| Kaynak |
________________________________________

18 Mart 2025 Salı

DEM Parti bileşenlerinden ortak açıklama

DEM Parti bileşenleri, PKK lideri Öcalan'ın çağrısına ilişkin ortak basın toplantısı düzenleyerek, demokratik bir toplum için ortak mücadele çağrısı yaptı.

Halkların Eşitlik ve Demokrasi Partisi (DEM Parti) Eş Genel Başkanları Tülay Hatimoğulları ve Tuncer Bakırhan, DEM Parti bileşenlerinin temsilcileriyle partinin Ankara'da bulunan genel merkezinde toplanarak, PKK lideri Abdullah Öcalan'ın 27 Şubat'ta yaptığı "Barış ve Demokratik Toplum" çağrısını değerlendirdi.

Toplantı sonrası ortak açıklama yapıldı.

HATİMOĞULLARI: HER KESİMİN MÜCADELESİNİN ÖNÜNÜ AÇACAK
DEM Parti Eş Genel Başkanı Tülay Hatimoğulları, "Bizler yapılan bu çağrının barışla taçlanacağı bir evrede, Türkiye'deki demokrasi ve emek mücadelesinin; işsizlerin, yoksulların ve hak, adalet, eşitlik ve özgürlük arayan her kesimin örgütlülüğünün ve mücadelesinin önünün çok daha güçlü bir biçimde açılacağına inanıyoruz. Bu çağrı, Sayın Öcalan'ın da ifade ettiği gibi, bir yandan Kürt halkının kendi sorunlarının çözümünün, Kürt sorununun barışçıl ve demokratik yöntemlerle çözümünün önünü açarken; bir yandan da Türkiye'de yaşayan bütün farklı halklar ve inançların eşit yurttaşlık hakkı temelinde yaşayabilecekleri demokratik ve hukuki ortamın tesis edilmesinin önünü açacaktır" ifadelerini kullandı.

________________________________________

| Çıkarılan içerik |
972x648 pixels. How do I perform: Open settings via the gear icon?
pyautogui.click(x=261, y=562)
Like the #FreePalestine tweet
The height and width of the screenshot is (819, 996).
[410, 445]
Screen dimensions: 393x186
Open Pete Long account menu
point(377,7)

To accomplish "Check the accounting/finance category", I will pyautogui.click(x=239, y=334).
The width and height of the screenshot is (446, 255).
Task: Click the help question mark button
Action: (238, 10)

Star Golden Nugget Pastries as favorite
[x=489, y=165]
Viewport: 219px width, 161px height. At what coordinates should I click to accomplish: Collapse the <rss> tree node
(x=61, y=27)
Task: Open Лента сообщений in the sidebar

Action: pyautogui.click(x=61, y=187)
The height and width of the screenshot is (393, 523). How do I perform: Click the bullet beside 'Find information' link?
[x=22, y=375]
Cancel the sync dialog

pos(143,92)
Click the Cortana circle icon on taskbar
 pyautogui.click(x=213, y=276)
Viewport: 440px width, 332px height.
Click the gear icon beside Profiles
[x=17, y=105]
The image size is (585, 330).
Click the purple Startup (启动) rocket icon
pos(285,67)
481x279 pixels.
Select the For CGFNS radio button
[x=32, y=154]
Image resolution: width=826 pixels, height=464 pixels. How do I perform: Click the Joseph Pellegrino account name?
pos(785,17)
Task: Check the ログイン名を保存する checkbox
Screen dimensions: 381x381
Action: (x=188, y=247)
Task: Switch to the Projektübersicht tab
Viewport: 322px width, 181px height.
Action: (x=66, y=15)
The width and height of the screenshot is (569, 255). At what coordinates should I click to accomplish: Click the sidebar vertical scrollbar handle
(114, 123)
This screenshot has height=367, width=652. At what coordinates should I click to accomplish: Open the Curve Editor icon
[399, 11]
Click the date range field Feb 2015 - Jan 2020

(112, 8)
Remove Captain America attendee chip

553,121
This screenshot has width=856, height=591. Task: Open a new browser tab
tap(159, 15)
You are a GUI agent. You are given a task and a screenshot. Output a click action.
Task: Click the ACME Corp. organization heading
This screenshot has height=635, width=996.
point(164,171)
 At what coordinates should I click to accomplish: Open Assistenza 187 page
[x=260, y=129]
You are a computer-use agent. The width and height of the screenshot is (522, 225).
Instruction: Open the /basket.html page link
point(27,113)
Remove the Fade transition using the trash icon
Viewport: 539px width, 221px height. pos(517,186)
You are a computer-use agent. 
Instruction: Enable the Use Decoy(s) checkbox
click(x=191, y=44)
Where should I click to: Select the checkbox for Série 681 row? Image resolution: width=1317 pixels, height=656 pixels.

________________________________________

DEM Parti açıklamasına ilişkin kaynak metinden "DEM Parti bileşenleri, PKK" sözcükleriyle başlayıp "ortak açıklama yapıldı." sözcüklerine kadar uzanan kısmı, bu son sözcükler de dahil olmak üzere harfi harfine tekrarlayın.

| Görevin yanıtı |
DEM Parti bileşenleri, PKK lideri Öcalan'ın çağrısına ilişkin ortak basın toplantısı düzenleyerek, demokratik bir toplum için ortak mücadele çağrısı yaptı.

Halkların Eşitlik ve Demokrasi Partisi (DEM Parti) Eş Genel Başkanları Tülay Hatimoğulları ve Tuncer Bakırhan, DEM Parti bileşenlerinin temsilcileriyle partinin Ankara'da bulunan genel merkezinde toplanarak, PKK lideri Abdullah Öcalan'ın 27 Şubat'ta yaptığı "Barış ve Demokratik Toplum" çağrısını değerlendirdi.

Toplantı sonrası ortak açıklama yapıldı.